Other Immune-mediated Adverse Reactions, Including Ocular Manifestations:

— In the pivotal Phase 3 study in YERVOY-treated patients, clinically significant immune-mediated adverse reactions seen in <1% were: nephritis, pneumonitis, meningitis, pericarditis, uveitis, iritis, and hemolytic anemia.

  • Across the clinical development program for YERVOY, immune-mediated adverse reactions also reported with <1% incidence were: myocarditis, angiopathy, temporal arteritis, vasculitis, polymyalgia rheumatica, conjunctivitis, blepharitis, episcleritis, scleritis, leukocytoclastic vasculitis, erythema multiforme, psoriasis, pancreatitis, arthritis, and autoimmune thyroiditis.

Pregnancy & Nursing:

  • YERVOY is classified as pregnancy category C. There are no adequate and well-controlled studies of YERVOY in pregnant women. Use YERVOY during pregnancy only if the potential benefit justifies the potential risk to the fetus.
  • Human IgG1 is known to cross the placental barrier and YERVOY is an IgG1; therefore, YERVOY has the potential to be transmitted from the mother to the developing fetus.
  • It is not known whether YERVOY is secreted in human milk. Because many drugs are secreted in human milk and because of the potential for serious adverse reactions in nursing infants from YERVOY, a decision should be made whether to discontinue nursing or to discontinue YERVOY.

Common Adverse Reactions:

  • The most common adverse reactions (≥5%) in patients who received YERVOY at 3 mg/kg were fatigue (41%), diarrhea (32%), pruritus (31%), rash (29%), and colitis (8%).

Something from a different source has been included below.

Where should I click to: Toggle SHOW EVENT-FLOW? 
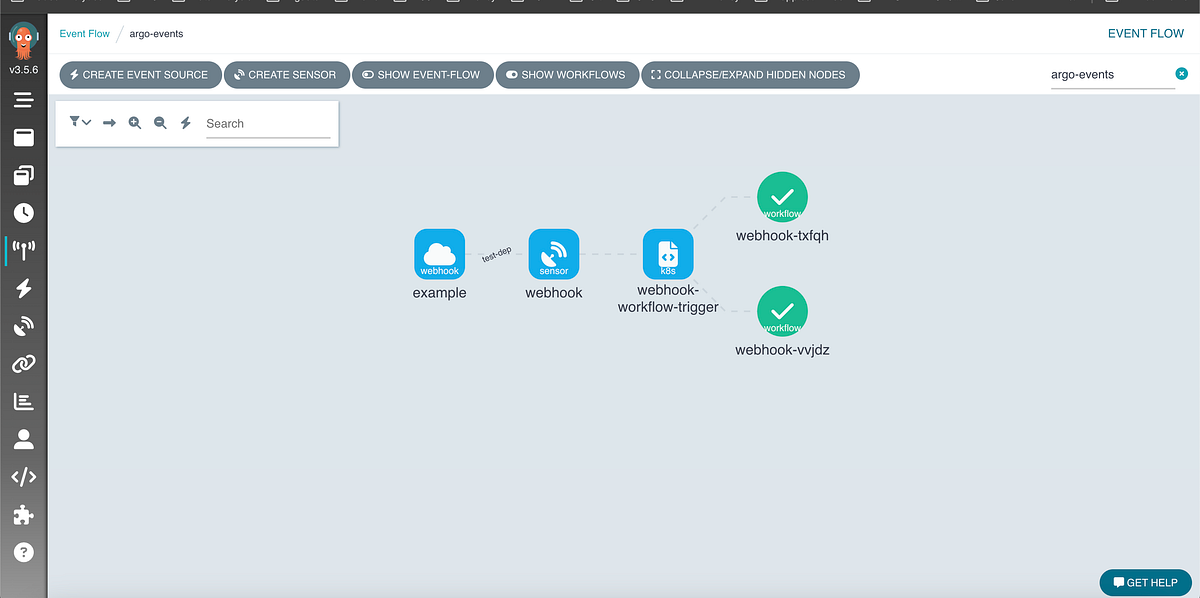coord(422,74)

Please see full Prescribing Information, including Boxed Warnings regarding Immune-related side effects at www.YERVOY.com or www.bms.com.

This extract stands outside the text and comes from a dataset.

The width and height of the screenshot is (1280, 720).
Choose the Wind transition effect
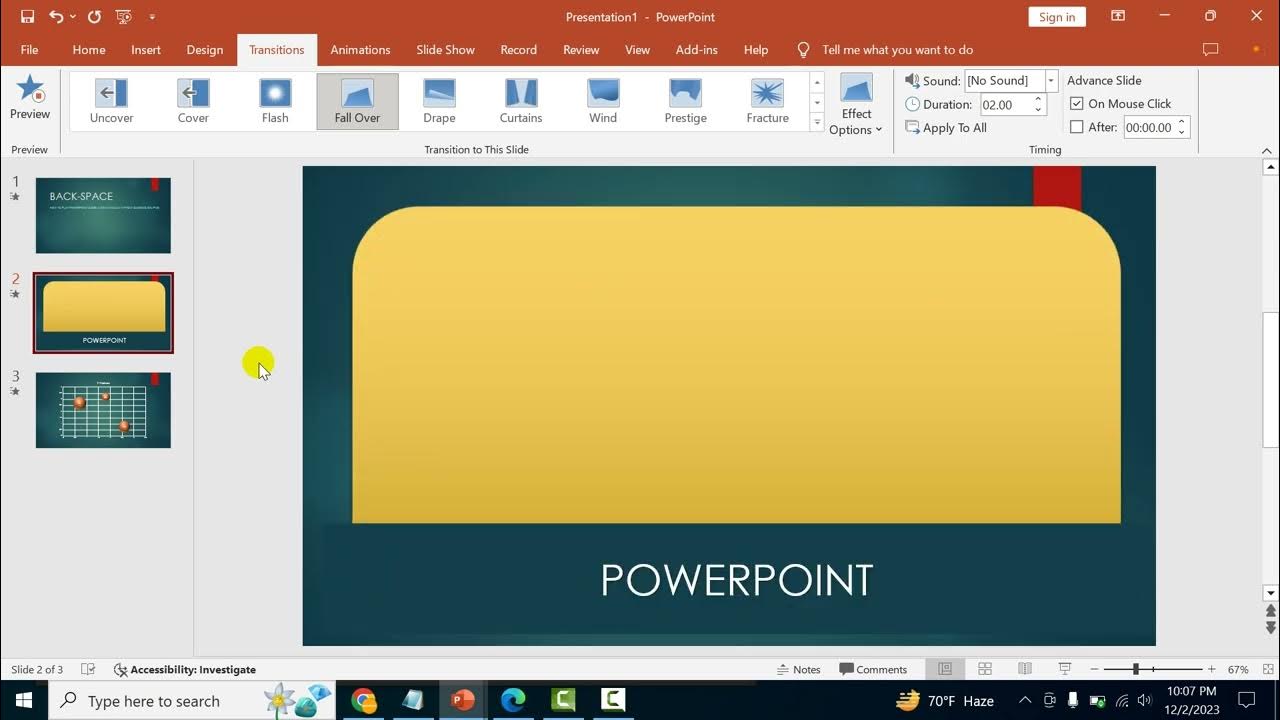603,101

Immuno-Oncology at Bristol-Myers Squibb

Immuno-oncology, which focuses on the scientific potential of harnessing the unique properties of the immune system to fight cancer, is a key area of focus at Bristol-Myers Squibb. A variety of compounds and immunotherapeutic approaches are being explored for patients with different types of cancer. The substantial potential of the immune system’s intrinsic ability to fight cancer is fundamental to the immuno-oncology research at Bristol-Myers Squibb and its ongoing commitment to shaping and advancing cancer care. The mechanism of action of ipilimumab’s effect in patients with melanoma is indirect, possibly through T-cell mediated anti-tumor immune responses.